# Comparing KS and AD tests in determining if two samples are drawn from two separate distributions

It has been noted freqently that the popular KS test is not as sensitive and powerful as the AD test, specially in small samples (e.g., see [Feigelson & Babu](https://asaip.psu.edu/Articles/beware-the-kolmogorov-smirnov-test), [Hou et al. 2009](http://adsabs.harvard.edu/abs/2009ApJ...702.1199H), [Stephens 1974](https://www.jstor.org/stable/2286009?seq=1#metadata_info_tab_contents)). Here we try to test how well the two perform in a specific case (which can be easily generalized):
When we have two samples of similar size drawn from two normal distributions with same standard deviation but different means. We test sensitivity (via "significance" or null hypothesis probability that the samples are drawn from the same distribution) as a function of separation between the mean of parent distributions and sample size. We generate two samples 1000 times per separation and sample size and estimate the mean NHP over these 1000 iterations.

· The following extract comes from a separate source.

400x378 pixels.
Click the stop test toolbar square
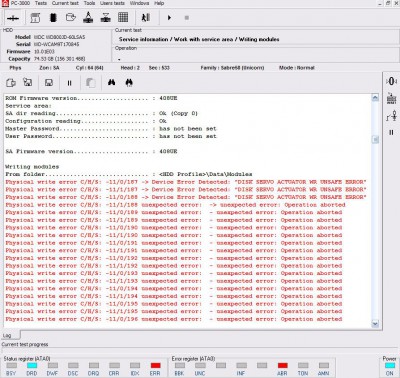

For computing these tests, we use their implementations in the [Scipy package](https://www.scipy.org/) ([Jones et al. 2001](https://www.scipy.org/citing.html)) under [`scipy.stats.ks_2samp`](https://docs.scipy.org/doc/scipy/reference/generated/scipy.stats.ks_2samp.html) and [`scipy.stats.anderson_ksamp`](https://docs.scipy.org/doc/scipy/reference/generated/scipy.stats.anderson_ksamp.html).

In [1]:
import numpy as np
import sys, pickle, scipy
import scipy.stats as sts
from scipy.interpolate import griddata
import joblib
import matplotlib.pyplot as plt
from matplotlib import rc
rc('font',**{'family':'sans-serif','sans-serif':['Helvetica']})
rc('text', usetex=True)
rc('font', family='serif')

# Package versions:
print('Running on:')
print(f'\tPython:\t\t{sys.version[:5]}')
print('\tJoblib\t\t{}'.format(joblib.__version__))
print('\tMatplotlib\t{}'.format(plt.matplotlib.__version__))
print('\tNumpy\t\t{}'.format(np.__version__))
print('\tScipy\t\t{}'.format(scipy.__version__))

Running on:
	Python:		3.7.3
	Joblib		0.13.2
	Matplotlib	3.1.0
	Numpy		1.16.4
	Scipy		1.3.0


In [2]:
%matplotlib notebook

In [3]:
def stats_grid(kk):
    ks_prob = np.empty([N_size,N_sep])
    ad_prob = np.empty([N_size,N_sep])
    for i in range(N_sep):
        for j in range(N_size):
            x = np.random.normal(loc=0.0,scale=1.0,size=samp_size[j])
            y = np.random.normal(loc=sep[i],scale=1.0,size=samp_size[j])
            ks_prob[j,i] = sts.ks_2samp(x,y)[1]
            ad_prob[j,i] = sts.anderson_ksamp([x,y])[-1]
    return ks_prob, ad_prob

In [4]:
N_attempts = 2000
N_sep = 50
N_size = 1000
sep = np.linspace(0.0,2.0,N_sep)
samp_size = np.array(range(5,N_size+5))
ks_mean = np.zeros([N_size,N_sep])
ad_mean = np.zeros([N_size,N_sep])
ks_var = np.zeros([N_size,N_sep])
ad_var = np.zeros([N_size,N_sep])

In [5]:
grid_results = np.array(joblib.Parallel(n_jobs=8, verbose=5)(joblib.delayed(stats_grid)(kk) for kk in range(N_attempts)))
pickle.dump(grid_results, open('ks_vs_ad_sim_results.p', 'wb' ))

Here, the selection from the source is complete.